C'est La Réserve, un restaurant chic situé en bord de mer à Nice, appartenant à la veuve, qui serait au cœur de l'histoire. D'après le Parisien, l'ancien gérant-locataire, un certain Giuseppe S. natif de Turin, a connu une liquidation judiciaire en 2009 dont il a gardé une vive rancune. Le kidnapping de la veuve Veyrac pourrait alors se lire comme une vengeance. L'enquête devra confirmer si ce suspect est bien le commanditaire du rapt. Est-il, en outre, l'homme qui a passé ce coup de fil quelques heures après l'enlèvement au fils de Jacqueline Veyrac ? Dans un anglais de mauvaise facture, un interlocuteur mystère l'avait menacé : «Vous avez des problèmes, vous allez devoir payer.»

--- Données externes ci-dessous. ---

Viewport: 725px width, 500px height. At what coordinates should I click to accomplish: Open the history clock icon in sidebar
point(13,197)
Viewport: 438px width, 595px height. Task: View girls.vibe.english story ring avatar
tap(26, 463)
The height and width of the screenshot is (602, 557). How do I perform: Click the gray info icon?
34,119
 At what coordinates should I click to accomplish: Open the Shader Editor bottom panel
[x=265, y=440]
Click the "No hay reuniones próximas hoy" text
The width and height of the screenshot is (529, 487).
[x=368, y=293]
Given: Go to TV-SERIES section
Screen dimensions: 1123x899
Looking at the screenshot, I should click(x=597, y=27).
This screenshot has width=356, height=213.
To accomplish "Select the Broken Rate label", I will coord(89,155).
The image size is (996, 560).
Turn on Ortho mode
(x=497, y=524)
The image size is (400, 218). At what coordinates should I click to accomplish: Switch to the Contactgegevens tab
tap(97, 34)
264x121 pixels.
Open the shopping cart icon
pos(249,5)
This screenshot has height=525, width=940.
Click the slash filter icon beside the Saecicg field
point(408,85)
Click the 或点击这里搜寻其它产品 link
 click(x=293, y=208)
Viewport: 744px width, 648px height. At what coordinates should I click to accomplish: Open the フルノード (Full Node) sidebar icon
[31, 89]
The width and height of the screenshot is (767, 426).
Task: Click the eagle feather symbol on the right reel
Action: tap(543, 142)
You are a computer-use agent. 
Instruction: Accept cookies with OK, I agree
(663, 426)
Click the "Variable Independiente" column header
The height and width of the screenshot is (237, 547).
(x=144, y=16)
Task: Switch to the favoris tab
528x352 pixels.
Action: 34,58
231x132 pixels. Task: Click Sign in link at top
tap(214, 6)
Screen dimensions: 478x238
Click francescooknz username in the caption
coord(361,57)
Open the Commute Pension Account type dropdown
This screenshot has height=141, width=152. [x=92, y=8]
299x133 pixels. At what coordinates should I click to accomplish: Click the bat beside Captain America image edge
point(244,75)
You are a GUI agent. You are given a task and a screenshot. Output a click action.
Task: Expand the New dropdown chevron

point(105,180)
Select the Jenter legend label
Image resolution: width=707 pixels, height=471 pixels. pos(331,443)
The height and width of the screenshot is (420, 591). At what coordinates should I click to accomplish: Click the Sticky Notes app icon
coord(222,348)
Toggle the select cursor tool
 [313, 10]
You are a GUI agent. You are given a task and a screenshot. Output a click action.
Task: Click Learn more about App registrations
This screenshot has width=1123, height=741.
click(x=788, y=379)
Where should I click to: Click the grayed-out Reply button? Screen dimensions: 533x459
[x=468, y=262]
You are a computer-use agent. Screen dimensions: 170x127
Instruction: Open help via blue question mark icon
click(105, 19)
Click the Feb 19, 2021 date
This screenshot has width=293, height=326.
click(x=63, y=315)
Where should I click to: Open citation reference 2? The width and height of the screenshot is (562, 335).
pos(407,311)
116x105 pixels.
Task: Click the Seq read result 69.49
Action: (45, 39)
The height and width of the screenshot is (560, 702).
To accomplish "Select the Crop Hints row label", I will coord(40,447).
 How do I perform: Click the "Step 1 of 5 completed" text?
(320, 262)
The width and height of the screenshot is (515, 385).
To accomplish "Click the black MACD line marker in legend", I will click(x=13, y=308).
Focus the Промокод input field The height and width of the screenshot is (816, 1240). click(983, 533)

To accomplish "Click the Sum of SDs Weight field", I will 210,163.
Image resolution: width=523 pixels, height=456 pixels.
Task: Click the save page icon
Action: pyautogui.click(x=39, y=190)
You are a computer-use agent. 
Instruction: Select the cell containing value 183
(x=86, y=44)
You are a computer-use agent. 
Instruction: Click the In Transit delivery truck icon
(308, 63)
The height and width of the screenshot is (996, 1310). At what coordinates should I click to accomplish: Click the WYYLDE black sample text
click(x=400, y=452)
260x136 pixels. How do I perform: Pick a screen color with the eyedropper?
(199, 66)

Parmi les autres personnes gardées à vue se trouve un paparazzi surnommé «Tintin», spécialisé dans les clichés de star. L'homme reconverti en détective privé aurait assuré les filatures et photographié la millionnaire depuis plusieurs semaines afin de connaître le planning de ses rendez-vous, selon RTL. Si l'on résume, l'affaire réunirait donc un commanditaire présumé au masque vengeur, un paparazzi qui joue les Sherlock Holmes et des hommes de main cagoulés ne redoutant pas d'agir en plein jour.
Ce drôle d'attelage apparaît tout de même «parfaitement organisée» selon le procureur. «Nous ne pouvons négliger aucune piste, alors on travaille dans toutes les directions. La difficulté est de comprendre l'articulation de cette équipe», a confié un enquêteur à Nice Matin. Me Sophie Jonquet, avocate des enfants de la veuve, a de son côté indiqué par communiqué que «la famille Veyrac n'entendait faire aucune déclaration sur les faits douloureux auxquels elle a dû faire face». La femme d'affaires avait déjà failli être enlevée de la même manière près de chez elle en 2013, mais aucun lien formel entre ces deux affaires n'a pour l'instant été établi.